BC Public Libraries: A Joy to Visit

I had the pleasure of visiting the Kitsilano branch of the Vancouver Public Library last year in June. The branch was closed in February for one month while major renovations were performed and the results are lovely. The atmosphere is bright, spacious, and welcoming. In a large space with white walls, wood laminate flooring, and a beautiful original wooden art construct over the circulation desk, the books and people are the splashes of colour. This library has an average circulation of 30,000 books a month, something a high school librarian can only dream of, and anecdotal evidence (my brother) indicates that this library is well-used, and a vital part of the community, where everyone is welcome.

Signage is excellent: simple, colourful, and plentiful. Branding is throughout the library, also simple and colourful. The architect did a wonderful balancing act of listening to both the board of administrators and the librarian, and so when wooden floors were installed, sound baffling was also added in the ceiling. Bookshelves were moved out from walls and laid out in a visually appealing manner which encourages traffic to flow throughout the space, from front to back.

There are summer reading programs not just for children, but also for adults. The Battle of the Funny Books is an online vote with multiple copies of all the books available to read, and the gift-wrapped beach reading books are just waiting to be borrowed.

The staff are very welcoming, and cheerfully answered all of my questions and allowed me to take photos, with the discrete caveat not to photograph people.

The children’s section of the library is on the left of the entrance, easily supervised by the circulation desk, and is a popular draw. Activities are held throughout the year, and children of all ages are welcome to wander through this well-lit corner of the library.

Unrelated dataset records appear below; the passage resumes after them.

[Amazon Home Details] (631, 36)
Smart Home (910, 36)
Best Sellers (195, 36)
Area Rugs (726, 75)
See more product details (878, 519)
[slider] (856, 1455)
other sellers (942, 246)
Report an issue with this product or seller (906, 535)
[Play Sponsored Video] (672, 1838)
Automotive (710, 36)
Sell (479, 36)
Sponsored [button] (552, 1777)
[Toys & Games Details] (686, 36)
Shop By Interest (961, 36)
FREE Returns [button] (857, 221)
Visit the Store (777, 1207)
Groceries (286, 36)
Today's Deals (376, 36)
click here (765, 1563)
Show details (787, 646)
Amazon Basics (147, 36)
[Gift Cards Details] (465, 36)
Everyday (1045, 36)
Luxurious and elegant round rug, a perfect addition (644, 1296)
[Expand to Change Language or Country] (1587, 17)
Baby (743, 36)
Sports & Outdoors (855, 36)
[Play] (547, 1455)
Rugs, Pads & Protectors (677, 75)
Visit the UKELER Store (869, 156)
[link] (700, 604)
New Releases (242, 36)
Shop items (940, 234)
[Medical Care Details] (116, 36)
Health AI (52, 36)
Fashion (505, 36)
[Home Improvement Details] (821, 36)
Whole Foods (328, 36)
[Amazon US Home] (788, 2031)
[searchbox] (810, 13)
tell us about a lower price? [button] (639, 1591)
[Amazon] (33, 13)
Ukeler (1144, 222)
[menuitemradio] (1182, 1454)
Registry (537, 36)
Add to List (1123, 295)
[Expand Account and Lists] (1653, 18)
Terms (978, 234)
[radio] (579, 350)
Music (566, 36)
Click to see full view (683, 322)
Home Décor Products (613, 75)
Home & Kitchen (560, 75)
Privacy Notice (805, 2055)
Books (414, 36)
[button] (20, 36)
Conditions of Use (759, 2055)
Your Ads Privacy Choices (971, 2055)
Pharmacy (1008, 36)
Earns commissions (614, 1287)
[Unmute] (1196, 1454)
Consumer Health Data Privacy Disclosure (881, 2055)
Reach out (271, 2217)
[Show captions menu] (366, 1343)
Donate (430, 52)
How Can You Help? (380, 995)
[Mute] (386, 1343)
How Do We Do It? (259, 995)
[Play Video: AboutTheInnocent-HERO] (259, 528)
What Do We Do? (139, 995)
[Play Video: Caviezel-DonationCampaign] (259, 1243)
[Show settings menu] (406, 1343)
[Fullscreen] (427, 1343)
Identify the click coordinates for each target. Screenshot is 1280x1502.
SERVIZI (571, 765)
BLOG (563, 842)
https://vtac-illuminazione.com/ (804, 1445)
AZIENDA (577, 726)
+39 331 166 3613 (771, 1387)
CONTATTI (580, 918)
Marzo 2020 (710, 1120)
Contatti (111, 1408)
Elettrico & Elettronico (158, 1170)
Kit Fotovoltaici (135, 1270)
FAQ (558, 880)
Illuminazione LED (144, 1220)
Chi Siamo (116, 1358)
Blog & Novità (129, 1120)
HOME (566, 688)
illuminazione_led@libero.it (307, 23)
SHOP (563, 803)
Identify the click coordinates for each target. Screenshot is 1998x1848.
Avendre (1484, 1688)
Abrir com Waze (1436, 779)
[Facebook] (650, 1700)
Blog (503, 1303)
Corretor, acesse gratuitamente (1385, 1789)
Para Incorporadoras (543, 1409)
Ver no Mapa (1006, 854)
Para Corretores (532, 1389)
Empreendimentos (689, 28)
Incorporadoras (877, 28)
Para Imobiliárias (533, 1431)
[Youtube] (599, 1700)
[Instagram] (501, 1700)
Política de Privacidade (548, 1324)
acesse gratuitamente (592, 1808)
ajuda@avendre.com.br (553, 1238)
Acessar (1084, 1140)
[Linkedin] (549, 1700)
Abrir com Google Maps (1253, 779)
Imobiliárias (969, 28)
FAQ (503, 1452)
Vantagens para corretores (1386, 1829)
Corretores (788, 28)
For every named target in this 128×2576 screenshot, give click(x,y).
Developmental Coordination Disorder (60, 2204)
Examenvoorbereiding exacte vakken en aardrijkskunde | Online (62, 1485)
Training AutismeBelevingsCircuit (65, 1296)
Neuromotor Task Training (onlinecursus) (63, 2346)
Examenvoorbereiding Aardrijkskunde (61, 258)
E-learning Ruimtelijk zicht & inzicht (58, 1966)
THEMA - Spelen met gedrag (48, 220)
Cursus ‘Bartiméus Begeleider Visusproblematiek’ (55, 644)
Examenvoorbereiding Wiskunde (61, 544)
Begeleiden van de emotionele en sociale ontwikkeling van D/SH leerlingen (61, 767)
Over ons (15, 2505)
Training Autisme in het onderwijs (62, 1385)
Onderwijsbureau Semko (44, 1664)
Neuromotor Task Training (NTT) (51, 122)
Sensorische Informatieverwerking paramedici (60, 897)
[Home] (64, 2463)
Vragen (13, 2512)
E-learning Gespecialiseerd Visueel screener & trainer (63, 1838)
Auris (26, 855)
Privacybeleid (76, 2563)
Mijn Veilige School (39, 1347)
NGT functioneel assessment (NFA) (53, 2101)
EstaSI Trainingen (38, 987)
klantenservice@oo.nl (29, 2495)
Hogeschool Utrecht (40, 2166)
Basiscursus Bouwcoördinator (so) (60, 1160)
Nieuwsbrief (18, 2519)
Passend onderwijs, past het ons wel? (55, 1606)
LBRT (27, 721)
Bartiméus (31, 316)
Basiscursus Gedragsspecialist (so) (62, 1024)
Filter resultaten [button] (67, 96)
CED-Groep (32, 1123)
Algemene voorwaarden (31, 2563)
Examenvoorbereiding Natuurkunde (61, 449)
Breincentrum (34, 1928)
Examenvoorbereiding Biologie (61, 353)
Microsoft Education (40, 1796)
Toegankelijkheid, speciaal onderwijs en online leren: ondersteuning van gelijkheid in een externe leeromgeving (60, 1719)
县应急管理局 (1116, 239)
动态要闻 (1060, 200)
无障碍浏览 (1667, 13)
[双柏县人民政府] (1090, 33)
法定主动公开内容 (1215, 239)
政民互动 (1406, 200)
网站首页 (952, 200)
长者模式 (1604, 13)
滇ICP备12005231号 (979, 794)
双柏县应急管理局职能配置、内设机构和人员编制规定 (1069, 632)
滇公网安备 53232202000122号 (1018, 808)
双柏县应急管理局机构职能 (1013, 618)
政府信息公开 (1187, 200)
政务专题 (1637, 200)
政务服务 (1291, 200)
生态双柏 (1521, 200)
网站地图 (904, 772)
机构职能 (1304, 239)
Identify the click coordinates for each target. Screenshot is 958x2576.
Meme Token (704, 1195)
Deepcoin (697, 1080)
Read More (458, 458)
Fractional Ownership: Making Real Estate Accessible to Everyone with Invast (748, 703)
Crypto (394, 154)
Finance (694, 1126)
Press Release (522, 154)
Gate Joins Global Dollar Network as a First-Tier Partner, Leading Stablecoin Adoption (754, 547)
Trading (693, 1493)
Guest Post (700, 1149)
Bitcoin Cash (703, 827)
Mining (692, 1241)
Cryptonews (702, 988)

The reference desk is located immediately beside the computer section of the library, and this allows a natural barrier between computer users and readers browsing the shelves. The magazine and newspaper shelves are located further back, using the bookshelves as a privacy barrier, even though the shelves are not that high, and allow a feeling of privacy without losing the ability to supervise…

These photographs do not do justice to the first impression when walking in the door to this delightful library. It is well-lit, but laid out so that direct sunlight never hits the books. Clean, simple lines, defined by windows, bookshelves and flooring. Noise level not too quiet, but not too loud, either. Children’s section easy to supervise. Computer section under control, with a printer a photocopier, and assistance at hand.  Fiction and non-fiction, DVDs, large-print materials, books, magazines, etc. all easy to locate and well indicated. Truly, a librarian’s dream library.